Multicore OCaml: November 2020

Welcome to the November 2020 Multicore OCaml report! This update along with the previous updates have been compiled by @shakthimaan, @kayceesrk, and @avsm.

Multicore OCaml: Since the support for systhreads has been merged last month, many more ecosystem packages compile. We have been doing bulk builds (using a specialised opam-health-check instance) against the opam repository in order to chase down the last of the lingering build bugs. Most of the breakage is around packages using C stubs related to the garbage collector, although we did find a few actual multicore bugs (related to the thread machinery when using dynlink). The details are under “ecosystem” below. We also spent a lot of time on optimising the stack discipline in the multicore compiler, as part of writing a draft paper on the effect system (more details on that later).

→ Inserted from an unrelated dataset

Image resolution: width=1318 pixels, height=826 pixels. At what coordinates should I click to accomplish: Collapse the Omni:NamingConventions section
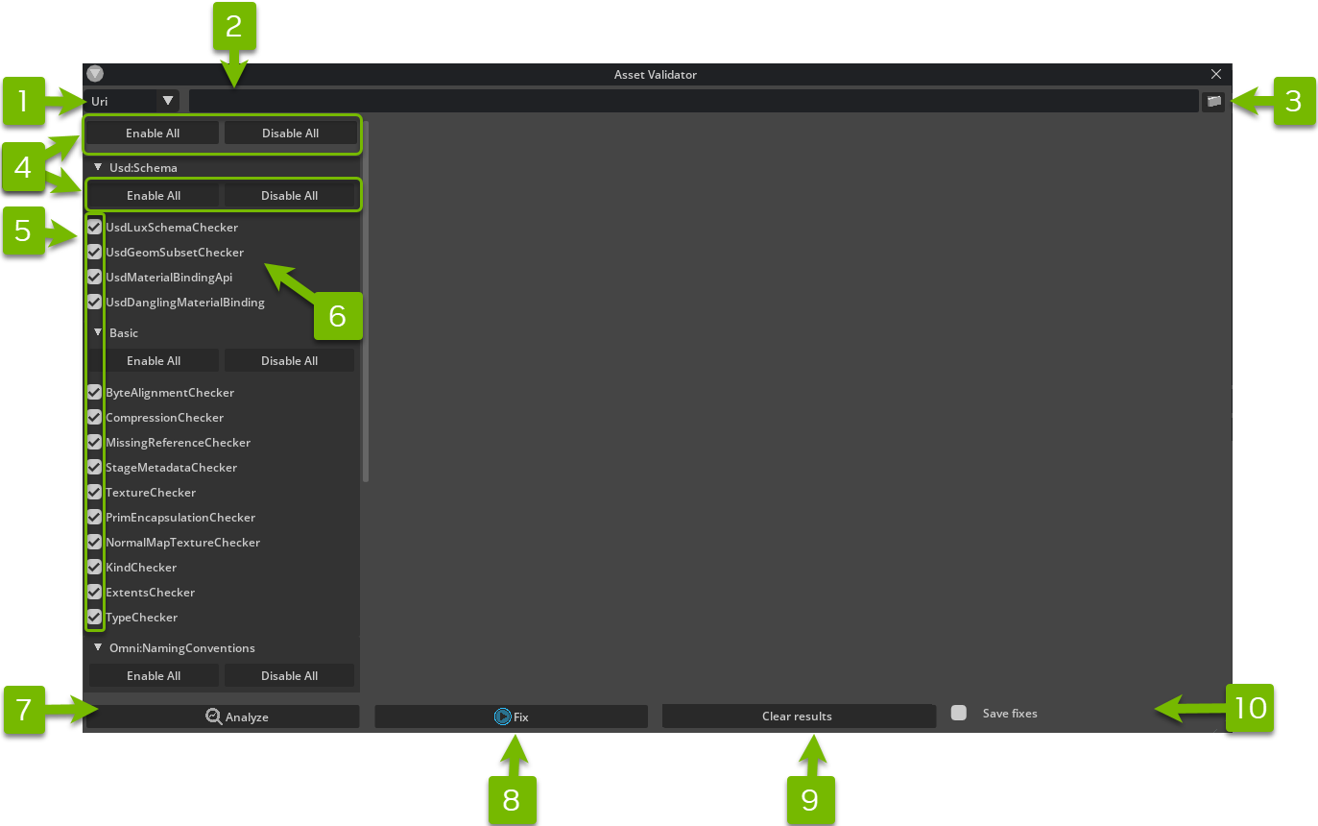pos(97,647)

Upstream OCaml: The 4.12.0alpha2 release is now out, featuring the dynamic naked pointer checker to help make your code only used external pointers that are boxed. Please do run your codebase on it to help prepare. For OCaml 4.13 (currently the trunk) branch, we had a full OCaml developers meeting where we decided on the worklist for what we’re going to submit upstream. The major effort is on GC safe points and not caching the minor heap pointer, after which the runtime domains support has all the necessary prerequisites upstream. Both of those PRs are highly performance sensitive, so there is a lot of poring over graphs going on (notwithstanding the irrepressible @stedolan offering a massive driveby optimisation).

Sandmark Benchmarking: The lockfree and Graph500 benchmarks have been added and updated to Sandmark respectively, and we continue to work on the tooling aspects. Benchmarking tests are also being done on AMD, ARM and PowerPC hardware to study the performance of the compiler. With reference to stock OCaml, the safepoints PR has now landed for review.

As with previous updates, the Multicore OCaml tasks are listed first, which are then followed by the progress on the Sandmark benchmarking test suite. Finally, the upstream OCaml related work is mentioned for your reference.

Multicore OCaml

Ongoing

  • ocaml-multicore/ocaml-multicore#439
    Systhread lifecycle work

    An improvement to the initialization of systhreads for general
    resource handling, and freeing up of descriptors and stacks. There
    now exists a new hook on domain termination in the runtime.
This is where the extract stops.